- _Record set_

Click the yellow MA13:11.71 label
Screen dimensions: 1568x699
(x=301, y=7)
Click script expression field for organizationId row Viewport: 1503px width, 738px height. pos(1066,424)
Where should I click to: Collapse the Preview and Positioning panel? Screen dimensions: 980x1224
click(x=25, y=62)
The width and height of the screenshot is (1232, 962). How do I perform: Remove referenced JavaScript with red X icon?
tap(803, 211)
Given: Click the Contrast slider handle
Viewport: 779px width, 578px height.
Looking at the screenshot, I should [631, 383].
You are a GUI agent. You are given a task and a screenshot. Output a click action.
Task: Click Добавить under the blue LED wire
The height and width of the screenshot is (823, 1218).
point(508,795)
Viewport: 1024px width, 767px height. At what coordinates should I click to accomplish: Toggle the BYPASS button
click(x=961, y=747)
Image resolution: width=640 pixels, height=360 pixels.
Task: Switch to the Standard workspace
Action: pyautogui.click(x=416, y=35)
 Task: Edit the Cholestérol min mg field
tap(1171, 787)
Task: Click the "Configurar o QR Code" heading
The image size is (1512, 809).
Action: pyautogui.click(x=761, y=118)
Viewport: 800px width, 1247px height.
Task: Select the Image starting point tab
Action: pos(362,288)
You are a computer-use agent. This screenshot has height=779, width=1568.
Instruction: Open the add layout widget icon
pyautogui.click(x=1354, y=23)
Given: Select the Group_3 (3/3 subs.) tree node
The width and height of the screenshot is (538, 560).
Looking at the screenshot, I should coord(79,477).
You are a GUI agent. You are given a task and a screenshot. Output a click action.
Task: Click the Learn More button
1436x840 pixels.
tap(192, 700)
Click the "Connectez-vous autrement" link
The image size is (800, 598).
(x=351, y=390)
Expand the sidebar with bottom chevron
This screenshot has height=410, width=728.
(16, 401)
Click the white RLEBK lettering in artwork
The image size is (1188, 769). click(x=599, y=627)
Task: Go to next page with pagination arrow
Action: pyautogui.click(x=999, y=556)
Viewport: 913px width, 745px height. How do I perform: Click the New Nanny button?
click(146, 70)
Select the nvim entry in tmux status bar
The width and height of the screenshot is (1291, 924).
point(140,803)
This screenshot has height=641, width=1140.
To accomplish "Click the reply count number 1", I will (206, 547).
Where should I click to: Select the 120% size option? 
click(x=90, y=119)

- _Written request_
Please arrange all of the records above as a numbered list, one line per item, leaving out any blank lines.

- _Output of the task_
1. Click the yellow MA13:11.71 label
2. Screen dimensions: 1568x699
3. (x=301, y=7)
4. Click script expression field for organizationId row Viewport: 1503px width, 738px height. pos(1066,424)
5. Where should I click to: Collapse the Preview and Positioning panel? Screen dimensions: 980x1224
6. click(x=25, y=62)
7. The width and height of the screenshot is (1232, 962). How do I perform: Remove referenced JavaScript with red X icon?
8. tap(803, 211)
9. Given: Click the Contrast slider handle
10. Viewport: 779px width, 578px height.
11. Looking at the screenshot, I should [631, 383].
12. You are a GUI agent. You are given a task and a screenshot. Output a click action.
13. Task: Click Добавить under the blue LED wire
14. The height and width of the screenshot is (823, 1218).
15. point(508,795)
16. Viewport: 1024px width, 767px height. At what coordinates should I click to accomplish: Toggle the BYPASS button
17. click(x=961, y=747)
18. Image resolution: width=640 pixels, height=360 pixels.
19. Task: Switch to the Standard workspace
20. Action: pyautogui.click(x=416, y=35)
21.  Task: Edit the Cholestérol min mg field
22. tap(1171, 787)
23. Task: Click the "Configurar o QR Code" heading
24. The image size is (1512, 809).
25. Action: pyautogui.click(x=761, y=118)
26. Viewport: 800px width, 1247px height.
27. Task: Select the Image starting point tab
28. Action: pos(362,288)
29. You are a computer-use agent. This screenshot has height=779, width=1568.
30. Instruction: Open the add layout widget icon
31. pyautogui.click(x=1354, y=23)
32. Given: Select the Group_3 (3/3 subs.) tree node
33. The width and height of the screenshot is (538, 560).
34. Looking at the screenshot, I should coord(79,477).
35. You are a GUI agent. You are given a task and a screenshot. Output a click action.
36. Task: Click the Learn More button
37. 1436x840 pixels.
38. tap(192, 700)
39. Click the "Connectez-vous autrement" link
40. The image size is (800, 598).
41. (x=351, y=390)
42. Expand the sidebar with bottom chevron
43. This screenshot has height=410, width=728.
44. (16, 401)
45. Click the white RLEBK lettering in artwork
46. The image size is (1188, 769). click(x=599, y=627)
47. Task: Go to next page with pagination arrow
48. Action: pyautogui.click(x=999, y=556)
49. Viewport: 913px width, 745px height. How do I perform: Click the New Nanny button?
50. click(146, 70)
51. Select the nvim entry in tmux status bar
52. The width and height of the screenshot is (1291, 924).
53. point(140,803)
54. This screenshot has height=641, width=1140.
55. To accomplish "Click the reply count number 1", I will (206, 547).
56. Where should I click to: Select the 120% size option? 
57. click(x=90, y=119)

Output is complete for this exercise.